河北潟は、石川県のほぼ中央に位置し、金沢市、津幡町、内灘町、かほく市にまたがる県内一の大きな潟である。
河北潟は、日本海沿岸にある内灘砂丘によってせき止められた海跡湖で、干拓が行われたことで、現在は汽水湖になっており、広さは、4.20km2である。
河北の朝焼けや夕日の美しさは干拓された現在も変わることなく、潟に集うコイやフナなど豊富な魚の群れは、太公望にはこたえられない釣り場を提供している。
干拓地のイメージアップを目的に、干拓完成の昭和60年(1985年)にサクラとメタセコイアが植えられた。

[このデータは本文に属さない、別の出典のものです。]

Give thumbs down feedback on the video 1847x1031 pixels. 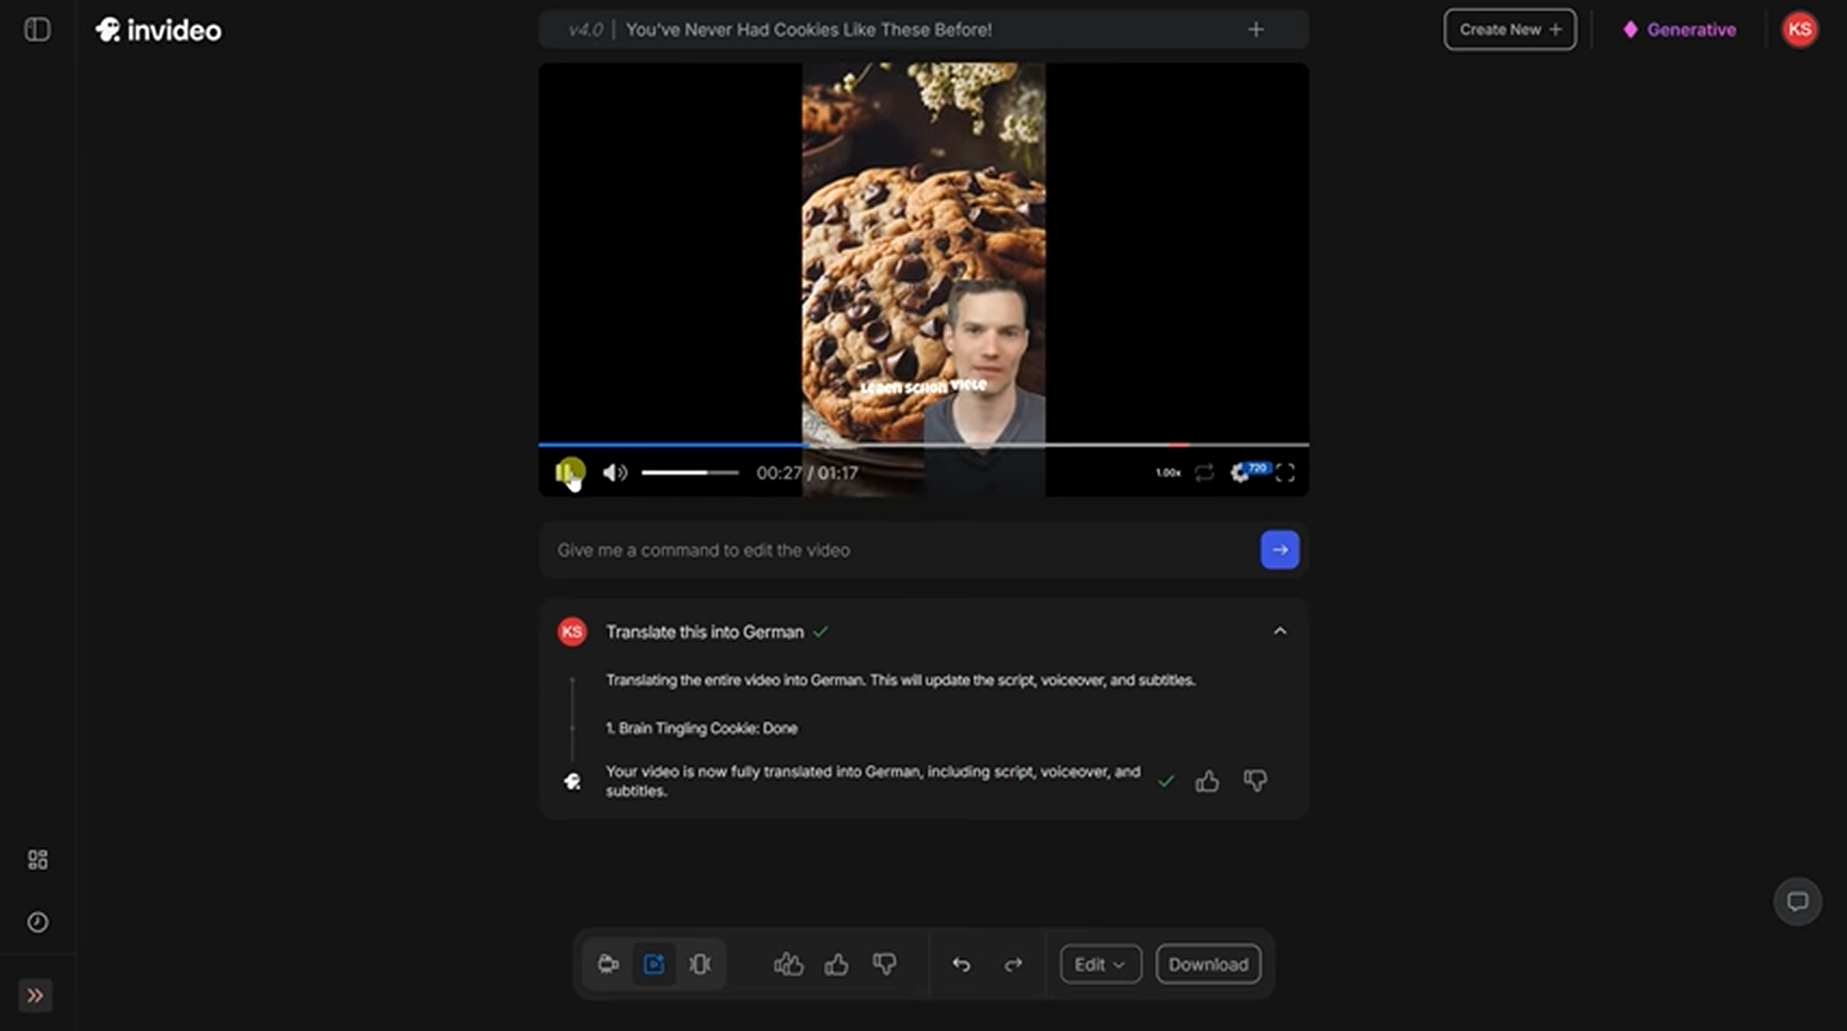pyautogui.click(x=884, y=964)
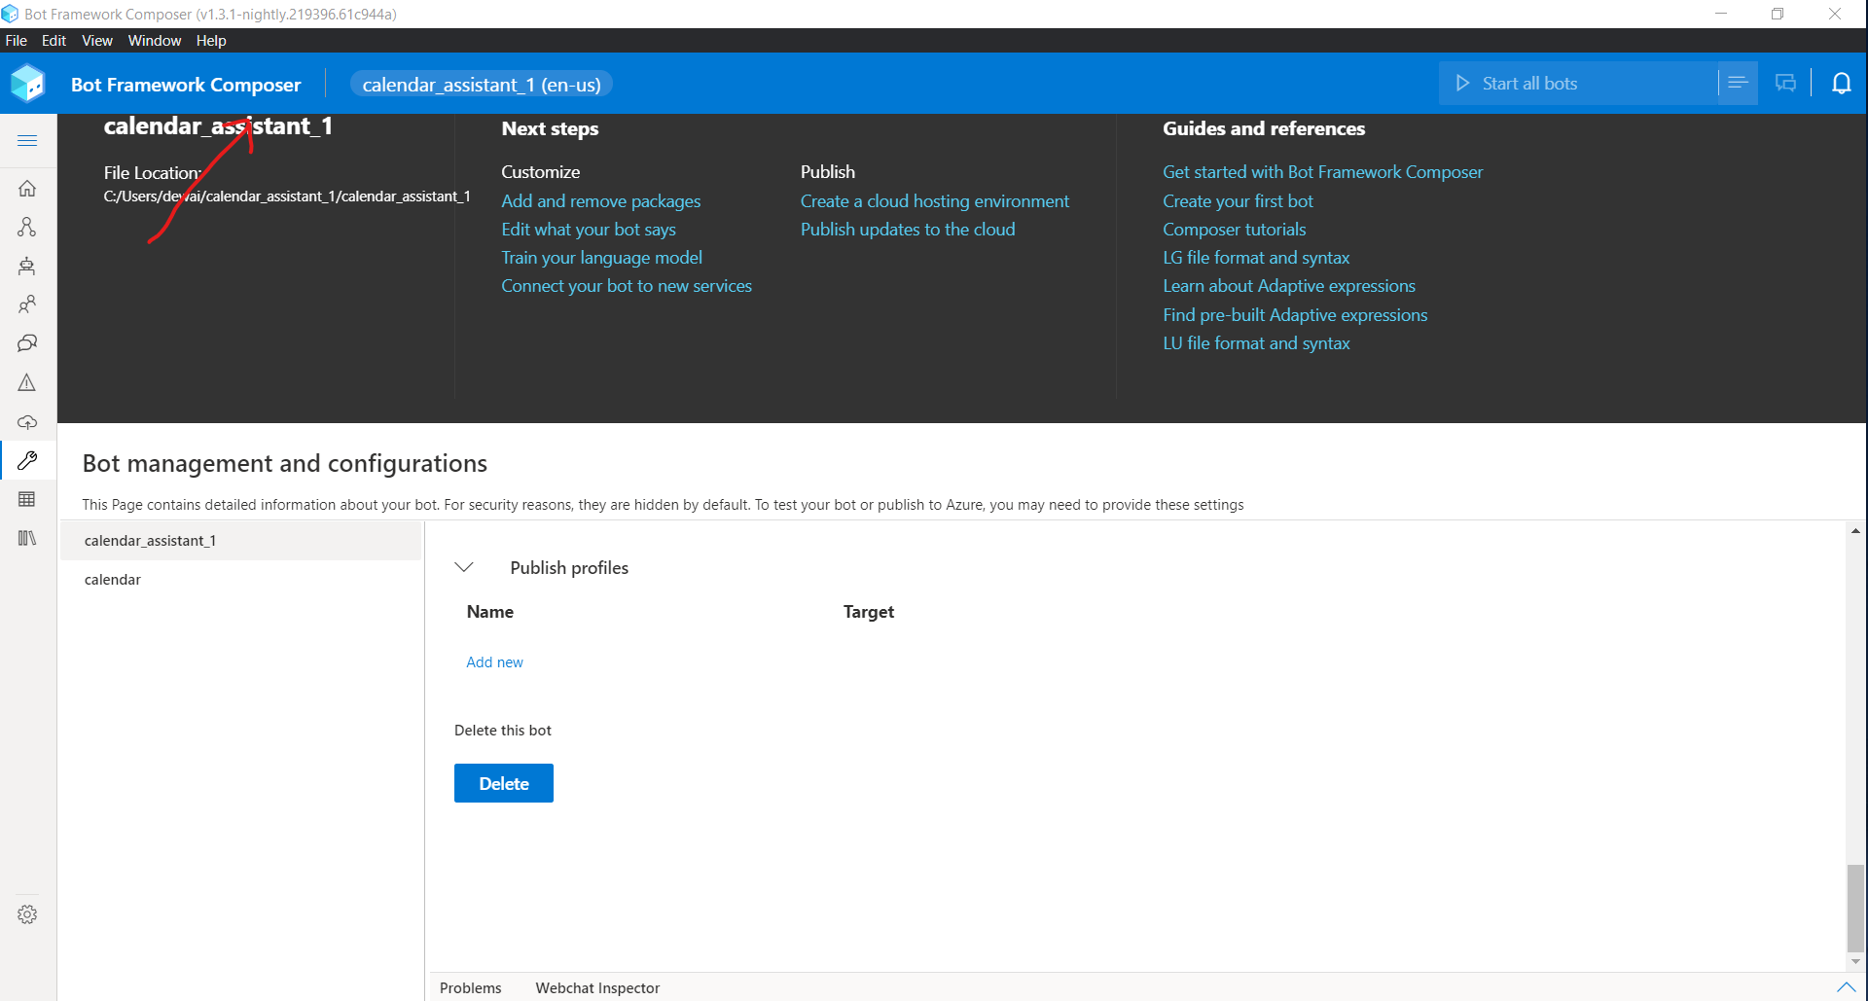Open the Bot Responses speech-bubble icon
Screen dimensions: 1868x1001
27,343
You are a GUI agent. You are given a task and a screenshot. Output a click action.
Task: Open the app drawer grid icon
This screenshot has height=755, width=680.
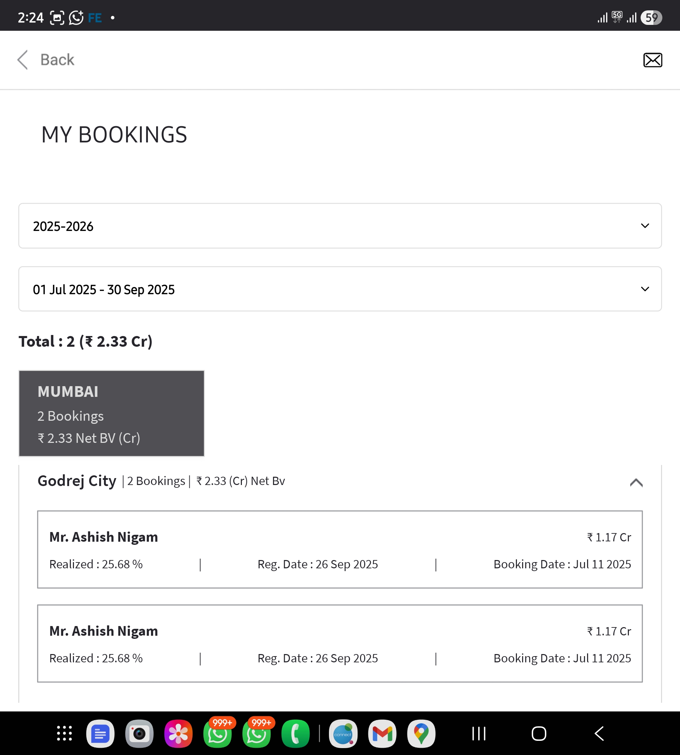tap(64, 733)
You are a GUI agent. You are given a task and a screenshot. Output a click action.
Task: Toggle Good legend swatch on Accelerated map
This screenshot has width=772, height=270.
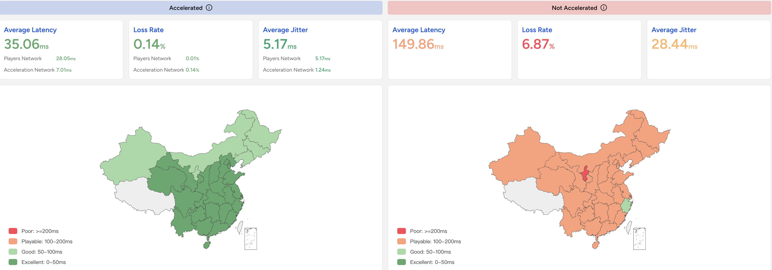13,252
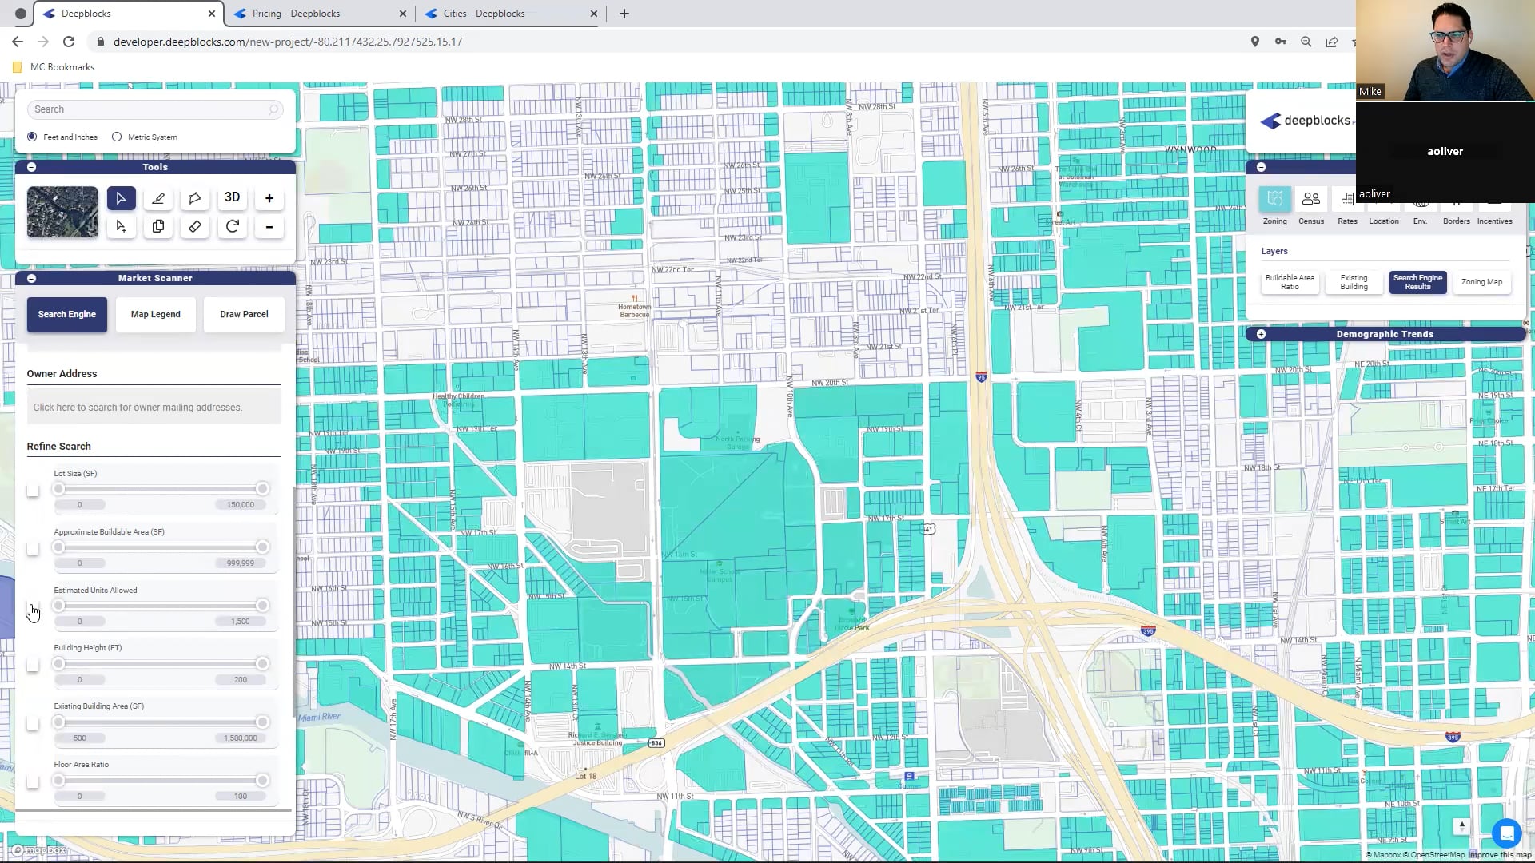Expand the Demographic Trends panel
1535x863 pixels.
1261,334
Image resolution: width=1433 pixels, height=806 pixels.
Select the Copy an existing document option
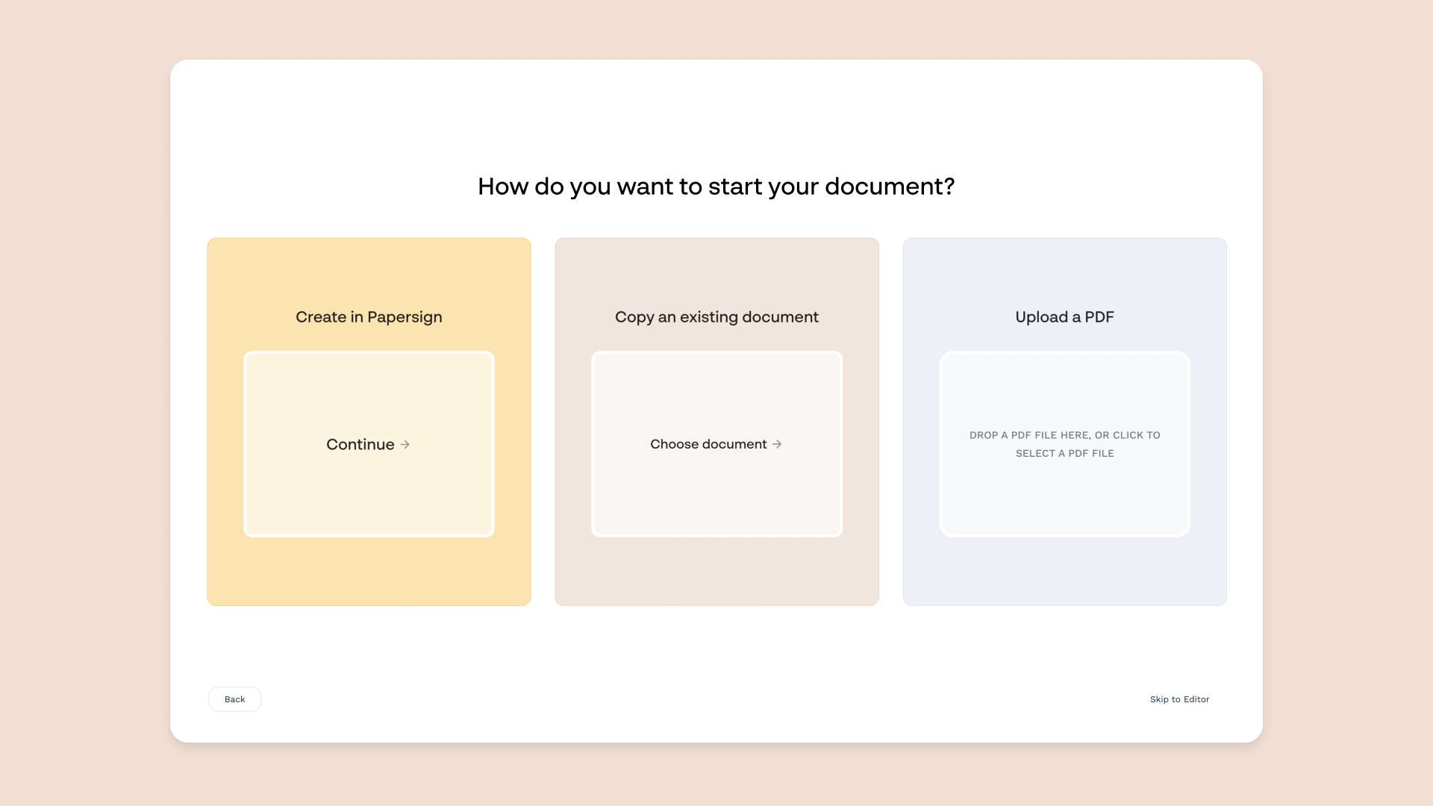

河北潟干拓地の農道沿いに、「冬ソナの道」とも呼ばれるメタセコイア並木路があり、270本のメタセコイアが両側に2m間隔で植えられている。冬になると、メタセコイアに降り積もる雪景色が、まるでドラマ「冬のソナタ」の情景を思わせている。一年中風が吹く並木道は、夏は日陰となり、涼しい風が通り抜け、秋には、メタセコイアの紅葉が楽しめる。春になると、河北潟堤防沿いのサクラ並木が見事であり、このサクラの街道には、内灘町から津幡町、かほく市までの街道9kmに渡って、1,550本のサクラが植えられている。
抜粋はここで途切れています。